**Prompt**
Copy out the records below, swapping each "computer-use agent" for "screen assistant" and leaving every other part as it is.

── Provided records ──

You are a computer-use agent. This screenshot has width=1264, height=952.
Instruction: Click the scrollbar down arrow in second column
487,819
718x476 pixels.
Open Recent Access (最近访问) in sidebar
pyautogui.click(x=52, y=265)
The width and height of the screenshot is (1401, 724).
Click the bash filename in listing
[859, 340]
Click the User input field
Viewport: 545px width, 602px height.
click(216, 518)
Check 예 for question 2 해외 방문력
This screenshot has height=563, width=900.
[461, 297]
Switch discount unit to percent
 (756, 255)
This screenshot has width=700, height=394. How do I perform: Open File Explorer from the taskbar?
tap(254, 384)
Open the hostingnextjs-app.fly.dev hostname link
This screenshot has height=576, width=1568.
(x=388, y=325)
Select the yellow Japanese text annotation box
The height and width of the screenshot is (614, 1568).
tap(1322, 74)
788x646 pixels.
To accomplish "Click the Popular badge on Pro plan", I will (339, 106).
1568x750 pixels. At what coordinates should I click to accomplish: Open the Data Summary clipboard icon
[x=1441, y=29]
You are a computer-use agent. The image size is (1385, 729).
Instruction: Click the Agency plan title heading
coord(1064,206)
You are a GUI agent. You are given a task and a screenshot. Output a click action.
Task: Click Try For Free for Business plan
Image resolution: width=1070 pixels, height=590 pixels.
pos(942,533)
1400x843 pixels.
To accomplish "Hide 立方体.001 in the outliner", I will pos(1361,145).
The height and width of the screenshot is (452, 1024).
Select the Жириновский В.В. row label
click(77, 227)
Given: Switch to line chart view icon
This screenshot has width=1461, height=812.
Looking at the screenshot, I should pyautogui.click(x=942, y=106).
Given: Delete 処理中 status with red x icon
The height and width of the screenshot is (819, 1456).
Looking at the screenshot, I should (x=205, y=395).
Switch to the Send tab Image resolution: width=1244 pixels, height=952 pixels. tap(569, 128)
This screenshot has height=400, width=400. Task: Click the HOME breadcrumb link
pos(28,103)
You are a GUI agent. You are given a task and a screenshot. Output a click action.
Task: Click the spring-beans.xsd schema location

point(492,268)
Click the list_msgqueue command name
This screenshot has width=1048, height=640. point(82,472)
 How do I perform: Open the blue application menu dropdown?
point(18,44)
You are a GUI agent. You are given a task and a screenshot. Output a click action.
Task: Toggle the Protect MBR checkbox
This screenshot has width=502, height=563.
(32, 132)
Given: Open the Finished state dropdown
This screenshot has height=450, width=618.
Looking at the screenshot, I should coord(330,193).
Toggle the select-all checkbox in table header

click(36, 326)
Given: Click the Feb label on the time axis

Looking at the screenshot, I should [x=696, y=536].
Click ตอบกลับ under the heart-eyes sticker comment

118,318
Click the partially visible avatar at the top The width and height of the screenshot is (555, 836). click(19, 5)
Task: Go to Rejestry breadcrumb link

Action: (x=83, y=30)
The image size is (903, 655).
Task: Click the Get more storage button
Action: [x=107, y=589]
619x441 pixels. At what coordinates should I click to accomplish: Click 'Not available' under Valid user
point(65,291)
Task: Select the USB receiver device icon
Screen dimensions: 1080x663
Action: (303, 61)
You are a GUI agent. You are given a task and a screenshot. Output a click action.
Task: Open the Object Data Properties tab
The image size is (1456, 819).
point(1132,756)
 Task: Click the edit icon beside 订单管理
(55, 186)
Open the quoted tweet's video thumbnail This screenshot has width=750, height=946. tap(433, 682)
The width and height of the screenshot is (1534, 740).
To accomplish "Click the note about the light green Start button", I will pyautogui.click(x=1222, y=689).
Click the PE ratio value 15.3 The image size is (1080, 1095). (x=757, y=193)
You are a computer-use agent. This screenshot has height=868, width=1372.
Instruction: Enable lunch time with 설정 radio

───

**Written response**
You are a screen assistant. This screenshot has width=1264, height=952.
Instruction: Click the scrollbar down arrow in second column
487,819
718x476 pixels.
Open Recent Access (最近访问) in sidebar
pyautogui.click(x=52, y=265)
The width and height of the screenshot is (1401, 724).
Click the bash filename in listing
[859, 340]
Click the User input field
Viewport: 545px width, 602px height.
click(216, 518)
Check 예 for question 2 해외 방문력
This screenshot has height=563, width=900.
[461, 297]
Switch discount unit to percent
 (756, 255)
This screenshot has width=700, height=394. How do I perform: Open File Explorer from the taskbar?
tap(254, 384)
Open the hostingnextjs-app.fly.dev hostname link
This screenshot has height=576, width=1568.
(x=388, y=325)
Select the yellow Japanese text annotation box
The height and width of the screenshot is (614, 1568).
tap(1322, 74)
788x646 pixels.
To accomplish "Click the Popular badge on Pro plan", I will (339, 106).
1568x750 pixels. At what coordinates should I click to accomplish: Open the Data Summary clipboard icon
[x=1441, y=29]
You are a screen assistant. The image size is (1385, 729).
Instruction: Click the Agency plan title heading
coord(1064,206)
You are a GUI agent. You are given a task and a screenshot. Output a click action.
Task: Click Try For Free for Business plan
Image resolution: width=1070 pixels, height=590 pixels.
pos(942,533)
1400x843 pixels.
To accomplish "Hide 立方体.001 in the outliner", I will pos(1361,145).
The height and width of the screenshot is (452, 1024).
Select the Жириновский В.В. row label
click(77, 227)
Given: Switch to line chart view icon
This screenshot has width=1461, height=812.
Looking at the screenshot, I should pyautogui.click(x=942, y=106).
Given: Delete 処理中 status with red x icon
The height and width of the screenshot is (819, 1456).
Looking at the screenshot, I should (x=205, y=395).
Switch to the Send tab Image resolution: width=1244 pixels, height=952 pixels. tap(569, 128)
This screenshot has height=400, width=400. Task: Click the HOME breadcrumb link
pos(28,103)
You are a GUI agent. You are given a task and a screenshot. Output a click action.
Task: Click the spring-beans.xsd schema location

point(492,268)
Click the list_msgqueue command name
This screenshot has width=1048, height=640. point(82,472)
 How do I perform: Open the blue application menu dropdown?
point(18,44)
You are a GUI agent. You are given a task and a screenshot. Output a click action.
Task: Toggle the Protect MBR checkbox
This screenshot has width=502, height=563.
(32, 132)
Given: Open the Finished state dropdown
This screenshot has height=450, width=618.
Looking at the screenshot, I should coord(330,193).
Toggle the select-all checkbox in table header

click(36, 326)
Given: Click the Feb label on the time axis

Looking at the screenshot, I should [x=696, y=536].
Click ตอบกลับ under the heart-eyes sticker comment

118,318
Click the partially visible avatar at the top The width and height of the screenshot is (555, 836). click(19, 5)
Task: Go to Rejestry breadcrumb link

Action: (x=83, y=30)
The image size is (903, 655).
Task: Click the Get more storage button
Action: [x=107, y=589]
619x441 pixels. At what coordinates should I click to accomplish: Click 'Not available' under Valid user
point(65,291)
Task: Select the USB receiver device icon
Screen dimensions: 1080x663
Action: (303, 61)
You are a GUI agent. You are given a task and a screenshot. Output a click action.
Task: Open the Object Data Properties tab
The image size is (1456, 819).
point(1132,756)
 Task: Click the edit icon beside 订单管理
(55, 186)
Open the quoted tweet's video thumbnail This screenshot has width=750, height=946. tap(433, 682)
The width and height of the screenshot is (1534, 740).
To accomplish "Click the note about the light green Start button", I will pyautogui.click(x=1222, y=689).
Click the PE ratio value 15.3 The image size is (1080, 1095). (x=757, y=193)
You are a screen assistant. This screenshot has height=868, width=1372.
Instruction: Enable lunch time with 설정 radio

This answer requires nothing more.